As describe previously, drysuits work by keeping an insulating layer of air between your body and the suit. It is this layer of air, combined with the insulating properties of either a neoprene drysuit or the thermal clothes under a crushed neoprene or membrane drysuit that makes it work well.
Drysuits work well in cold waters and can be used in freezing cold waters of the Arctic or Antarctic or perhaps when diving in a frozen lake.
The air in a drysuit is controlled using an inflator hose attached from your air supply to a valve on the suit. This inflator valve allows you to add air as you go deeper. This acts as your buoyancy control, instead of you using your buoyancy control device or BCD.
What is a drysuit used for?
As a general rule drysuits offer better insulation than wetsuits or semi drysuits. This is especially true when used in cold water and makes them more suitable for this type of use.
Drysuits are often used by commercial divers on oil rigs, by police divers who dive in cold rivers or lakes and by recreational scuba divers who dive in colder waters around the world.
Typically drysuits are more expensive than wetsuits or semi-drysuits. They are also a bit more complex to put on. They also require additional training before they can be used by scuba divers.
The extra training is because of the buoyancy qualities of a drysuit and the fact that when you’re drysuit-diving, the drysuit is used for buoyancy compensation rather than your BCD.
More Reading: How To Achieve Neutral Buoyancy Scuba Diving (Made Easy)
Do drysuits keep you warm?
Drysuits certainly keep you warm in cold water. But how warm you are when you’re using a drysuit is dependent on the amount of insulation you use. For example, with a neoprene drysuit, you’ll only be as warm as the thickness and thermal properties of the neoprene of the suit.
Whereas with a crushed neoprene and a membrane drysuit, you’re only as warm as the undergarments worn and their thermal properties.
The colder the water, the better the insulation is needed to compensation and to keep you warm when using a drysuit.
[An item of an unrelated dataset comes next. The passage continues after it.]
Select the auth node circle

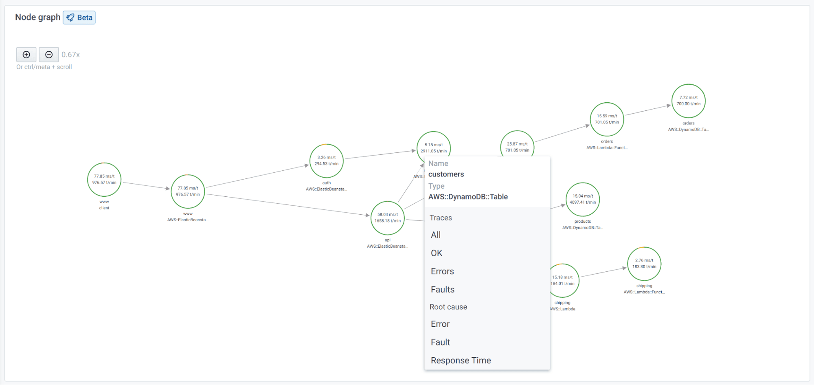point(327,161)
Can you swim in a drysuit?
Swimming in a drysuit would be quite challenging and is not generally something that is done. A drysuit is more restrictive for movement than a wetsuit is, as they are designed for comfort and warmth rather than for physical exertion
If you’re looking for thermal insulation for swimming, you’re better off using a wetsuit instead.
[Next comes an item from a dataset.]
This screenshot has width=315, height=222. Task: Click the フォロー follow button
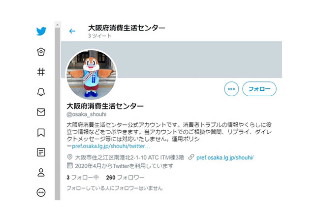(259, 89)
What do you wear under your drysuit?
As discussed earlier, with a crushed neoprene drysuit you wear warm insulating clothes. The same goes for a membrane drysuit. But for a neoprene drysuit you just wear shorts and a t-shirt.
In really cold weather and if the water temperature is really low, you’d be advised to wear two layers or better thermal insulation.
What causes drysuit squeeze?
As you dive deeper, the air inside your drysuit gets squeezed. As already mentioned, if you’re diving using a drysuit, you’re better to use the drysuit as your method to achieve neutral buoyancy than you are to use your buoyancy control device.
However, drysuit squeeze is caused on your descent. It is caused where you fail to add enough air to your drysuit during the descent. It’s not really a problem, and you soon notice it when you forget. You’ll feel it most beneath the valves and seams of the suit as these push against your skin.
To overcome drysuit squeeze is a simple matter of adding more air using the inflator hose.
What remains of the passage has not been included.